Pertence ao Código das Sociedades Comerciais (DL n.º 262/86, de 02 de Setembro)
Este artigo regula as prestações acessórias em sociedades anónimas — ou seja, obrigações adicionais que o contrato social pode impor aos accionistas para além da entrada de capital. O contrato deve descrever claramente o que consiste a prestação e se é feita a título gratuito ou oneroso. Se a prestação for não monetária, a sociedade não pode transferir esse direito para terceiros. Quando há onerosidade, a sociedade paga a contraprestação mesmo sem lucros, mas não pode ultrapassar o valor da prestação. Importante: o incumprimento destas obrigações não retira ao accionista a sua qualidade de sócio — mantém os seus direitos de voto e participação. As prestações acessórias terminam automaticamente quando a sociedade se dissolve.
Uma sociedade anónima de consultoria impõe ao seu accionista fundador a obrigação de prestar 100 horas anuais de consultoria técnica gratuita. O contrato especifica este conteúdo. Ainda que o accionista deixe de prestar esse serviço, mantém o seu direito de voto e recebe dividendos normalmente — mas a sociedade pode cobrar-lhe a prestação incumprida.

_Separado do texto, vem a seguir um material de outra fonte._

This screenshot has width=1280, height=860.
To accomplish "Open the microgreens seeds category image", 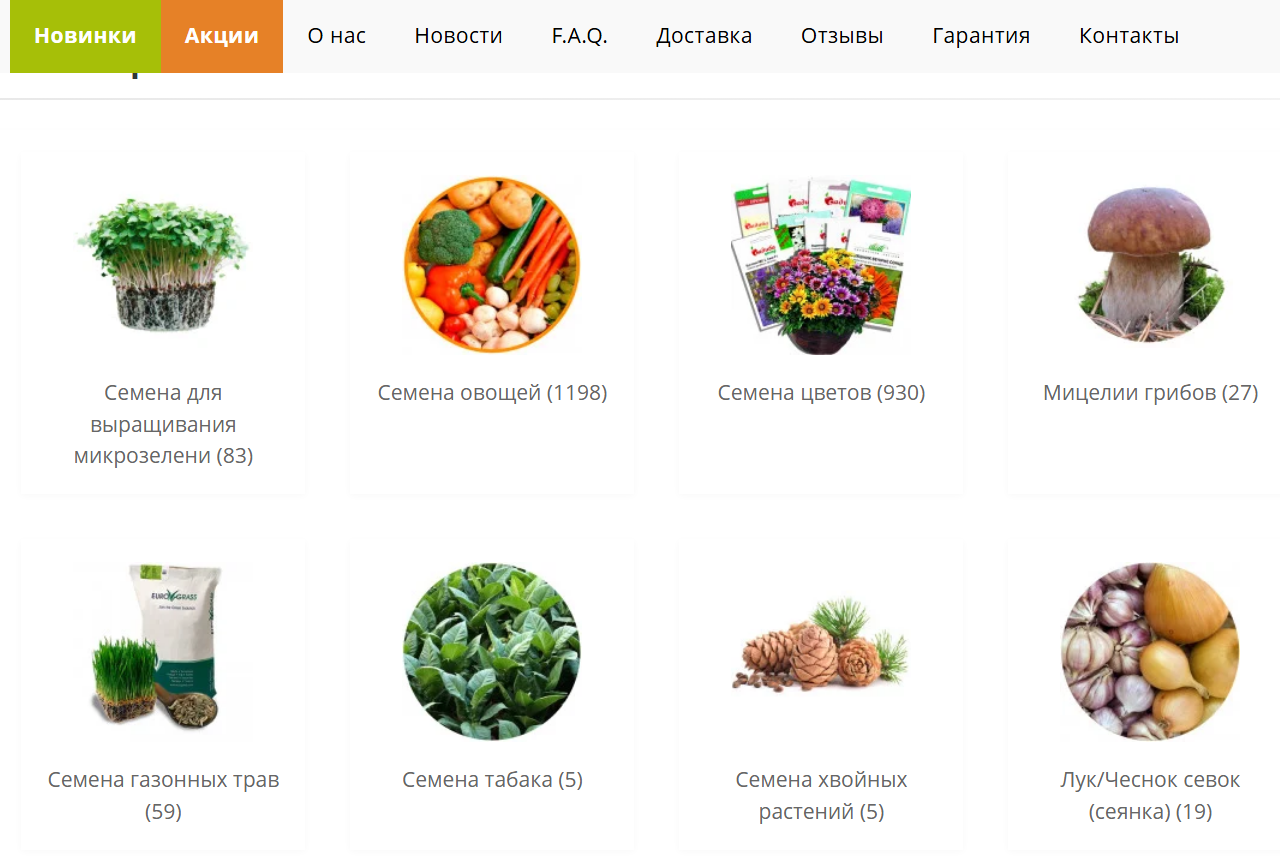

Um accionista assume a obrigação de ceder um imóvel à sociedade (prestação onerosa). A sociedade compromete-se a pagar 50 000 euros como contraprestação. Este pagamento é efectuado mesmo que nesse ano a sociedade não tenha lucros, mas não pode exceder o valor acordado do imóvel.
O contrato social obriga um accionista a manter seguros de responsabilidade civil em nome da sociedade. Como é prestação não pecuniária, a sociedade não pode ceder este direito a outra entidade — só pode exigir directo ao accionista o cumprimento dessa obrigação.